[WORK INSTRUCTIONS]
Retype each of the following items word for word, keeping every line as it appears.

Records for locating displayed items
+ + + +

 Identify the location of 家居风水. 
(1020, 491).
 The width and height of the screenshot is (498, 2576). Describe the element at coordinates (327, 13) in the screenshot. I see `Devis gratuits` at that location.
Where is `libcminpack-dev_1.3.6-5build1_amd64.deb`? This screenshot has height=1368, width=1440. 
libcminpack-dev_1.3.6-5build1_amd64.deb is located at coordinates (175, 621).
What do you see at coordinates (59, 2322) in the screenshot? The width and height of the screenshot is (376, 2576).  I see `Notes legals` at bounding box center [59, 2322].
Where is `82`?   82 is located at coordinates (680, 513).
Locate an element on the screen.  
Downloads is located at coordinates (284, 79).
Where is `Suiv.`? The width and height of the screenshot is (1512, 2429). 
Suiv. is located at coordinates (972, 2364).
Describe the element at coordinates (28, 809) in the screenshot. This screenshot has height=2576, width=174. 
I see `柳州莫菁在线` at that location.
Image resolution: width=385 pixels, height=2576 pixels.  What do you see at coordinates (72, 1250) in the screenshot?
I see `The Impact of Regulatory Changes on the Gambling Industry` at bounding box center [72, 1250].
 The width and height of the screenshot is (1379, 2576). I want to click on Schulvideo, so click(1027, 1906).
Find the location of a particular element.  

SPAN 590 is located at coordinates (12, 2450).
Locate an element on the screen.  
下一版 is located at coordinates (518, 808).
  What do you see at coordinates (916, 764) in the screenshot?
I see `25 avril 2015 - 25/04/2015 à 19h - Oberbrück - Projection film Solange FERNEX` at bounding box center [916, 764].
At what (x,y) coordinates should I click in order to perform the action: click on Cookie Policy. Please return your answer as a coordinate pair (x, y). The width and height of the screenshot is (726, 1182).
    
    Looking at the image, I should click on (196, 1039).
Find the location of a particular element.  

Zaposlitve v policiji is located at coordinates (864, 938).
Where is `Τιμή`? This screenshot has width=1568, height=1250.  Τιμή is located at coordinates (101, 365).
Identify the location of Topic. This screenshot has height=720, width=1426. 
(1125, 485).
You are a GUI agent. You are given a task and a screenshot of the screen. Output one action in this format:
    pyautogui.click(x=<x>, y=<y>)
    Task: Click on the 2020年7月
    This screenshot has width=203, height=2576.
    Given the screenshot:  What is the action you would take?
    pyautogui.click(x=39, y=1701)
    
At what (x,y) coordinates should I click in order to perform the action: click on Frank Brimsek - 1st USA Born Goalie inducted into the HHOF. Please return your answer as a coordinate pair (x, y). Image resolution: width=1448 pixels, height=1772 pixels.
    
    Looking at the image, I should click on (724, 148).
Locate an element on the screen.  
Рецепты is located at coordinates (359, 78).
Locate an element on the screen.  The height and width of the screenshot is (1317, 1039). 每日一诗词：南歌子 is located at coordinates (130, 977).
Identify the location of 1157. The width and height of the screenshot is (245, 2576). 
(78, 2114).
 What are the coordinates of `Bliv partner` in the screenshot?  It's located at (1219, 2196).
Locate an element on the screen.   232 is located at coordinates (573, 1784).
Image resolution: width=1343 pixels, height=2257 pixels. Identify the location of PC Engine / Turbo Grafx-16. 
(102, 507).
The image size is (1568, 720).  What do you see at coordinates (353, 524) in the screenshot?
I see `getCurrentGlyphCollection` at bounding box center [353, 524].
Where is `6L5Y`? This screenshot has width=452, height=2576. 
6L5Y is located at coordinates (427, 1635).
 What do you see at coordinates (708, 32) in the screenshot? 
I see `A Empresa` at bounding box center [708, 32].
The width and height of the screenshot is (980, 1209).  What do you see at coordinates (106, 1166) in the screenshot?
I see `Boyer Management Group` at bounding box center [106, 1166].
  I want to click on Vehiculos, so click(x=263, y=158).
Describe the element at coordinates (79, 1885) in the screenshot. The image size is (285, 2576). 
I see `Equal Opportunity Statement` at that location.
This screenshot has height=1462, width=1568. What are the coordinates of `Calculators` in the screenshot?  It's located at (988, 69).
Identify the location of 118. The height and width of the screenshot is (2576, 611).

+ + + +

[RESULT FOR THIS TASK]
 Identify the location of 家居风水. 
(1020, 491).
 The width and height of the screenshot is (498, 2576). Describe the element at coordinates (327, 13) in the screenshot. I see `Devis gratuits` at that location.
Where is `libcminpack-dev_1.3.6-5build1_amd64.deb`? This screenshot has height=1368, width=1440. 
libcminpack-dev_1.3.6-5build1_amd64.deb is located at coordinates (175, 621).
What do you see at coordinates (59, 2322) in the screenshot? The width and height of the screenshot is (376, 2576).  I see `Notes legals` at bounding box center [59, 2322].
Where is `82`?   82 is located at coordinates (680, 513).
Locate an element on the screen.  
Downloads is located at coordinates (284, 79).
Where is `Suiv.`? The width and height of the screenshot is (1512, 2429). 
Suiv. is located at coordinates (972, 2364).
Describe the element at coordinates (28, 809) in the screenshot. This screenshot has height=2576, width=174. 
I see `柳州莫菁在线` at that location.
Image resolution: width=385 pixels, height=2576 pixels.  What do you see at coordinates (72, 1250) in the screenshot?
I see `The Impact of Regulatory Changes on the Gambling Industry` at bounding box center [72, 1250].
 The width and height of the screenshot is (1379, 2576). I want to click on Schulvideo, so click(1027, 1906).
Find the location of a particular element.  

SPAN 590 is located at coordinates (12, 2450).
Locate an element on the screen.  
下一版 is located at coordinates (518, 808).
  What do you see at coordinates (916, 764) in the screenshot?
I see `25 avril 2015 - 25/04/2015 à 19h - Oberbrück - Projection film Solange FERNEX` at bounding box center [916, 764].
At what (x,y) coordinates should I click in order to perform the action: click on Cookie Policy. Please return your answer as a coordinate pair (x, y). The width and height of the screenshot is (726, 1182).
    
    Looking at the image, I should click on (196, 1039).
Find the location of a particular element.  

Zaposlitve v policiji is located at coordinates (864, 938).
Where is `Τιμή`? This screenshot has width=1568, height=1250.  Τιμή is located at coordinates (101, 365).
Identify the location of Topic. This screenshot has height=720, width=1426. 
(1125, 485).
You are a GUI agent. You are given a task and a screenshot of the screen. Output one action in this format:
    pyautogui.click(x=<x>, y=<y>)
    Task: Click on the 2020年7月
    This screenshot has width=203, height=2576.
    Given the screenshot:  What is the action you would take?
    pyautogui.click(x=39, y=1701)
    
At what (x,y) coordinates should I click in order to perform the action: click on Frank Brimsek - 1st USA Born Goalie inducted into the HHOF. Please return your answer as a coordinate pair (x, y). Image resolution: width=1448 pixels, height=1772 pixels.
    
    Looking at the image, I should click on (724, 148).
Locate an element on the screen.  
Рецепты is located at coordinates (359, 78).
Locate an element on the screen.  The height and width of the screenshot is (1317, 1039). 每日一诗词：南歌子 is located at coordinates (130, 977).
Identify the location of 1157. The width and height of the screenshot is (245, 2576). 
(78, 2114).
 What are the coordinates of `Bliv partner` in the screenshot?  It's located at (1219, 2196).
Locate an element on the screen.   232 is located at coordinates (573, 1784).
Image resolution: width=1343 pixels, height=2257 pixels. Identify the location of PC Engine / Turbo Grafx-16. 
(102, 507).
The image size is (1568, 720).  What do you see at coordinates (353, 524) in the screenshot?
I see `getCurrentGlyphCollection` at bounding box center [353, 524].
Where is `6L5Y`? This screenshot has width=452, height=2576. 
6L5Y is located at coordinates (427, 1635).
 What do you see at coordinates (708, 32) in the screenshot? 
I see `A Empresa` at bounding box center [708, 32].
The width and height of the screenshot is (980, 1209).  What do you see at coordinates (106, 1166) in the screenshot?
I see `Boyer Management Group` at bounding box center [106, 1166].
  I want to click on Vehiculos, so click(x=263, y=158).
Describe the element at coordinates (79, 1885) in the screenshot. The image size is (285, 2576). 
I see `Equal Opportunity Statement` at that location.
This screenshot has height=1462, width=1568. What are the coordinates of `Calculators` in the screenshot?  It's located at (988, 69).
Identify the location of 118. The height and width of the screenshot is (2576, 611).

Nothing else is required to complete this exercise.